Single-use daily wear contacts are convenient to the patient and a healthy recommendation from their eye doctor. At the end of the day, the patient only has to dispose of the contacts. There is no need to take the contacts out to clean and disinfect them. The patients time and money spent on solutions and caring for them are eliminated. Not to mention that the next time they wear a contact, they will be wearing a brand new contact! The single best recommendation your eye doctor can make is to recommend single-use daily wear contacts. They are the healthiest contact that can be worn. The contact lens pathology issues of wearing the same contact for two or four weeks such as neovascularization, microcystic edema, and bacterial infections are greatly reduced.

What is an eye infection?

Your eyes can get infections from bacteria, fungi, or viruses. Eye infections can occur in different parts of the eye and can affect just one eye or both. Two common eye infections are conjunctivitis (also known as pink eye) and lid styes which are swollen lid bumps that can also be painful. Common signs of an eye infection are pain, itching, or a sensation of a foreign body in the eye, photosensitivity, redness or small red lines in the white of the eye, discharge of yellow pus that may be crusty upon awaking, and tears.

What happens during a typical Diabetic Eye Exam?

Your Eye Doctor will evaluate the back of your eye called the Retina to check for leaking blood vessels.
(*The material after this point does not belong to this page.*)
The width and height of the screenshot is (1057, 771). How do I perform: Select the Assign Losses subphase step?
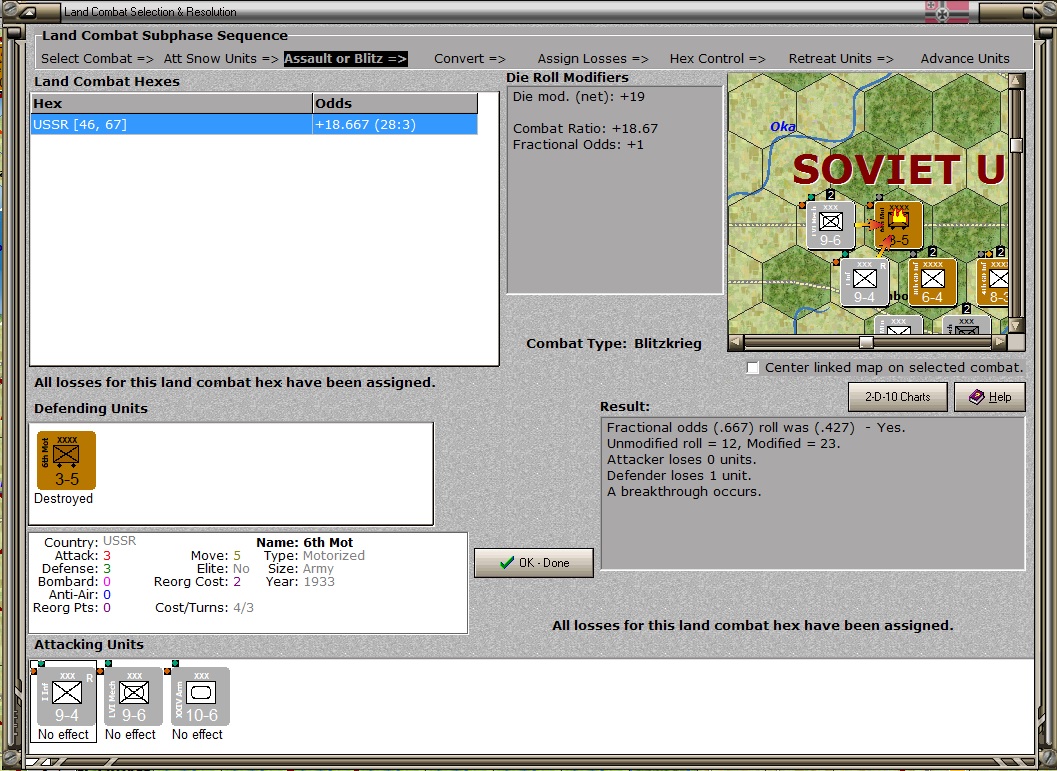[593, 59]
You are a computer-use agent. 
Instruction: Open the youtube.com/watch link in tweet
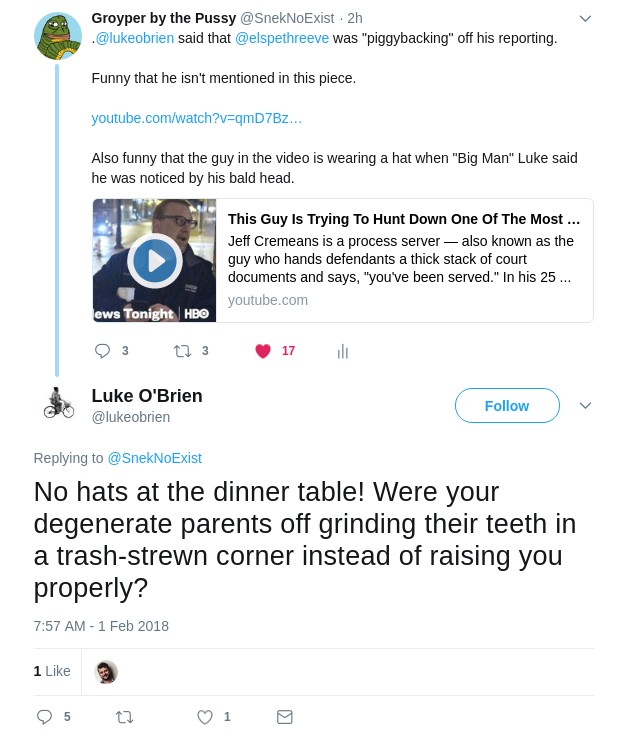tap(197, 118)
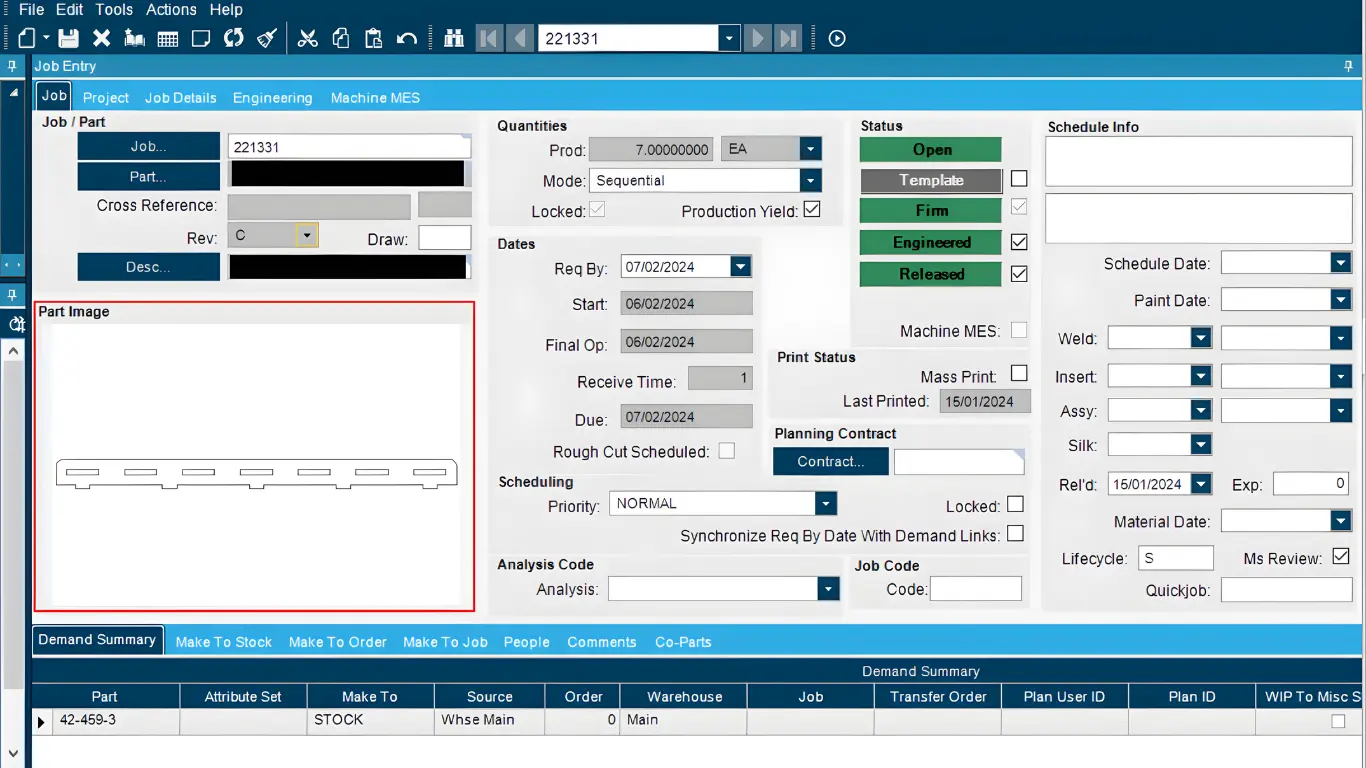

Diabetic retinopathy occurs when elevated blood sugars damage the walls of the blood vessels. The vessel walls may thicken, leak, develop clots, close off, or grow balloon-like defects called microaneurysms.

My eyes tear all the time. Why do you call it Dry Eyes?
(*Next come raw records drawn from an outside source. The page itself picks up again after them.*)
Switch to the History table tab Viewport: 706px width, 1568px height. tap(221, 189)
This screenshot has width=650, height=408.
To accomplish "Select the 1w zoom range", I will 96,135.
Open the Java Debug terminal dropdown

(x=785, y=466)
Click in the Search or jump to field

Your eyes have extra tears because your eyes produce extra tears to combat irritation and dryness. A better way to describe Dry Eyes is tear film instability, which refers to the composition of your tears not being in the proper composition. Stopping eyes from producing extra tears is a goal in the treatment of Dry Eyes.

At what age should my child have his/her eyes examined?

If you ask 10 different Doctors you will get 10 different answers. Newborns have their eyes checked in the birthing ward for starters. From birth to age 5 their eyes are growing. At age 5 is a good time to schedule a regular eye examination, however, if any unusual eye behavior is observed under age 5 an eye exam should be scheduled at that time. Unusual eye behavior such as eye squinting, a head tilt, or having to get close to see.